Fried’s Mahler is heard in its fullness for the first time, the colors, balance, tempi, and dynamics coming to life. It predates Bruno Walter’s live Vienna recording by three months, revealing quite a different approach. Walter subdues a trombone passage beneath the violins’ thematic phrasing, adopting a faster tempo throughout (nearly one minute quicker). Fried elongates, obscures the bar lines, sculpts longer phrases, and allows the tumultuous trombones to roar as if played by a Klezmer band, depicting a tranquil world disturbed by outsider elements, perhaps a reflection of the composer’s inner conflicts that Walter, out of reverence, chose to smooth out. Until now, Walter has enjoyed an unchallenged hegemony over the Mahler tradition. This new perspective is most welcome, as it extends the music’s interpretive tradition. Kurt Sanderling met the ailing Fried in Stalin’s Moscow, to whom he complained of being neglected as the more authentic representative of the Mahler tradition. Is either approach the genuine path to Mahler? Each offers insight, as both lived in his orb and understood Mahler as few were able, with one revering his craft, the other probing his psyche.
Fried wrote on Mahler in 1919, his observations informing us of himself as well as his subject:
“[Mahler] showed a very strong interest in me. I spent the rest of the day in the Director’s office [at their first meeting in Vienna]. What I saw before me, this unjustly feared and notorious master in his own house, can be described as wonderfully beautiful. Above all, on a human level. This man looking at me through stern and aloof spectacles, yet with childlike curiosity and an unadulterated openness intent upon discovering and penetrating the essential humanity in others, this man with his childlike yet entirely masculine head seemed to me simply beautiful to look at.
“His gaze, which cut through everything and laid bare the innermost, his deep bell-like voice, his mouth whose fine shape hinted at unshakable energy while its almost feminine line spoke of his goodness and inner warmth, and last but not least the intensity of his gestures and whole being all these together made him irresistible.
“And I confess I liked him immediately. Apart from anything else, he was exceptionally pleasant with me and unexpectedly warm from the moment we began to talk. We took to one another instantly, talking like two old friends to whom nothing is worse and more banal than wasting time on showing-off and self-indulgent courtesies designed to ingratiate. Thus our first conversation was a serious discussion of each other’s artistic plans.”
Mahler arranged for Fried to conduct his Second Symphony in Berlin, with the composer in attendance. Fried soon became a famulus and champion of Mahler’s music.
“What I adored and valued in Mahler beyond measure was not so much his strengths. It was his weaknesses. And they took on the fascination of tragedy by being essentially so very human. He was a God-seeker. With incredible fanaticism, with unparalleled dedication and with unshakeable love he pursued a constant search for the divine, both in the individual and in man as a whole. He saw himself bearing a sacred trust; it suffused his whole being. His nature was religious through and through in a mystical, not a dogmatic, sense.
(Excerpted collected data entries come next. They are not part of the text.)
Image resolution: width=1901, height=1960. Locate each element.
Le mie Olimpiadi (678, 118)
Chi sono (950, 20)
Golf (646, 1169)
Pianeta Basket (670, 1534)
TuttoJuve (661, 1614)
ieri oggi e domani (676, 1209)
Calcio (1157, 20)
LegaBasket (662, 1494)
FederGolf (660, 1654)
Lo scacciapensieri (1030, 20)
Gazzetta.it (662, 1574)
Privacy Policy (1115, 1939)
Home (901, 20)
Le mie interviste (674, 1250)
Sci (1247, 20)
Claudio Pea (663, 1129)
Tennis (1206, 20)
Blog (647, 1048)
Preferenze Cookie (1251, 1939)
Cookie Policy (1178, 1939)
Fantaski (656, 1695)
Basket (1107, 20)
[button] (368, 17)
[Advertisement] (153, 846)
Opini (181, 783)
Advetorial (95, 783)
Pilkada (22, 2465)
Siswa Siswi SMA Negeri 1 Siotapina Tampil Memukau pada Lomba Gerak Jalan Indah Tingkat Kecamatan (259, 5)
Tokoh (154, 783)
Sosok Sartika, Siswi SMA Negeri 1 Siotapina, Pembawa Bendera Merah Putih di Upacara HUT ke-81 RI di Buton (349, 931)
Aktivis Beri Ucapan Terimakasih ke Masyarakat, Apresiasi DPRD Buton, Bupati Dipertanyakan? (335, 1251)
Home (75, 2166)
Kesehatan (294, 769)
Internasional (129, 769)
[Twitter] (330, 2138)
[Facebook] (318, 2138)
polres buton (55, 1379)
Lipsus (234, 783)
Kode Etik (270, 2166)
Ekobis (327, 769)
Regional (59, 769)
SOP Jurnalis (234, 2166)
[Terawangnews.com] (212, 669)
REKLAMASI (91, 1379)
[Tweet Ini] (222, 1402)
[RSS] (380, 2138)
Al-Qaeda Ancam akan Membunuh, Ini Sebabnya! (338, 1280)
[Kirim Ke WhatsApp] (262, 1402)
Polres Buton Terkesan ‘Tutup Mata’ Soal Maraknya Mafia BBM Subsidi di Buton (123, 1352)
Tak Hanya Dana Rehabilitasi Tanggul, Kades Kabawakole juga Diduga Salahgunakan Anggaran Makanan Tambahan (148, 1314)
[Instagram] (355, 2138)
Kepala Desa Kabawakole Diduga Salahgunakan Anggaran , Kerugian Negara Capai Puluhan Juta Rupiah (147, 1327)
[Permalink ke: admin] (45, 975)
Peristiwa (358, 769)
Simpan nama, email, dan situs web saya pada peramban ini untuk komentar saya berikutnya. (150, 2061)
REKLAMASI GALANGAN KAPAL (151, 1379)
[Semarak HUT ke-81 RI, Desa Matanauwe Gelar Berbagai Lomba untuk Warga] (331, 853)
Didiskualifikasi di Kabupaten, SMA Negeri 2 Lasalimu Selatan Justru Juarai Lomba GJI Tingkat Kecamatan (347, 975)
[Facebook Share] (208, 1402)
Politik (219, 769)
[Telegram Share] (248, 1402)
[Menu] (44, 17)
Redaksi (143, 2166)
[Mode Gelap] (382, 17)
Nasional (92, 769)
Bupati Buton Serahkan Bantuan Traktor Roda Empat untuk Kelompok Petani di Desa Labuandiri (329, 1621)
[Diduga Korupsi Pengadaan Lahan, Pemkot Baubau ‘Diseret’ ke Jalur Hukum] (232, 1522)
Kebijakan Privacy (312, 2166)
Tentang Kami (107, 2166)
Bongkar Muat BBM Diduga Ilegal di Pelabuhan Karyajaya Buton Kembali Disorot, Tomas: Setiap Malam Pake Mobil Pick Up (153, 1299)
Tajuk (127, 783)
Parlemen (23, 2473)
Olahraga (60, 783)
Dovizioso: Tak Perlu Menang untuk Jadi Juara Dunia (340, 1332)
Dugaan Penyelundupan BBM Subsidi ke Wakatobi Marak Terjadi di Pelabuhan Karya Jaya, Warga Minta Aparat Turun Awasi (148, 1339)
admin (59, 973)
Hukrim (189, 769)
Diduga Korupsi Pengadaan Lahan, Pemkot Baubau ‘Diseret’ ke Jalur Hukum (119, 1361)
He talked of this to me time and again on our walks in Toblach and he would be filled suddenly with earthly rapture as if he had just come from heaven.
“But from time to time he would doubt this heavenly mission and worry momentarily whether he had the ability to carry it through, even though he was convinced of nothing so firmly as his faith in himself. In such moments of inner conflict, he needed, so as not to perish in the mortal wilderness, some earthly support to cling on to: to recover from outside himself an echo of the credo he bore within him in his reverence for the divine. A servant, a disciple on whom he could test the reality and validity of his religious mission. His unconscious was always on the look-out for someone around him whose degree of enlightenment and salvation he could use as a measure of the security and implications of his religious powers. And if he received no answer, no echo from my direction, if I was not immediately ready and willing to follow him wherever he desired to go, his face would become remarkably set and he would retreat into his impenetrable spiritual shell, a child enduring mortal disappointments and bewailing his divine origins. Such moments shook me greatly. They weighed heavily on my heart. How I would have loved to say something, to have lied a little and feigned sympathy: all this for the love of this tremendous human being, in recognition of the colossal workings of his soul. But it was just not possible. We would proceed in silence side by side; he perhaps recognizing that it was after all not his mission in life to set a religious example to mankind but rather to bear witness and fulfill himself through his art. Thus he was always a fighter and a wrestler. Perhaps more than any other he had to wage a titanic struggle to wrest the smallest victory from himself. And he, the notorious despot, needed in his art to find comfort and recognition and love as much as any other spurned and lonely soul. That is how vulnerable he was, and how love-starved. Yet he did not receive the slightest recognition or the faintest degree of understanding merited by the meticulous and unblemished way he exercised his high office. He was really superhumanly pure. A redeemer in his profession.
“This remoteness from the world, added to the burdens of running the opera house, gave him little time and scope for deep involvement in other people’s problems. Moreover, he was so immersed in his own creative work that he kept himself at arm’s length from other people’s productions. Yet not a single thing happened in music that he was not aware of. Emotionally he stood aside from anything that did not conform with his own outlook. That is why his views on contemporary musicians are very sparse. Schoenberg was one of [a] few whose prominent personality and enormous ability commanded huge respect from him. And he never begrudged him recognition, even when he was vainly struggling to follow compositional idiosyncrasies from his own utterly different standpoint. Schoenberg was the only contemporary composer on whom Mahler worked intensively to the end of his life. . .
“The last time I saw him was six months before he died. He was on the point of returning to America. On the way there, between Berlin and Hamburg, he came to visit me in Nikolassee [Fried’s Berlin residence until 1933]. We did not exchange a word about future plans, his or mine He just played in the garden with my child.”
In 1937, his last active year, an unknown number of Fried’s broadcasts were recorded onto film sound tracks, from which the Berlioz Symphonie Fantastique was once published. Swedish Radio received his Mozart K. 550, a remarkable interpretation. Dare we hope that more performances survive?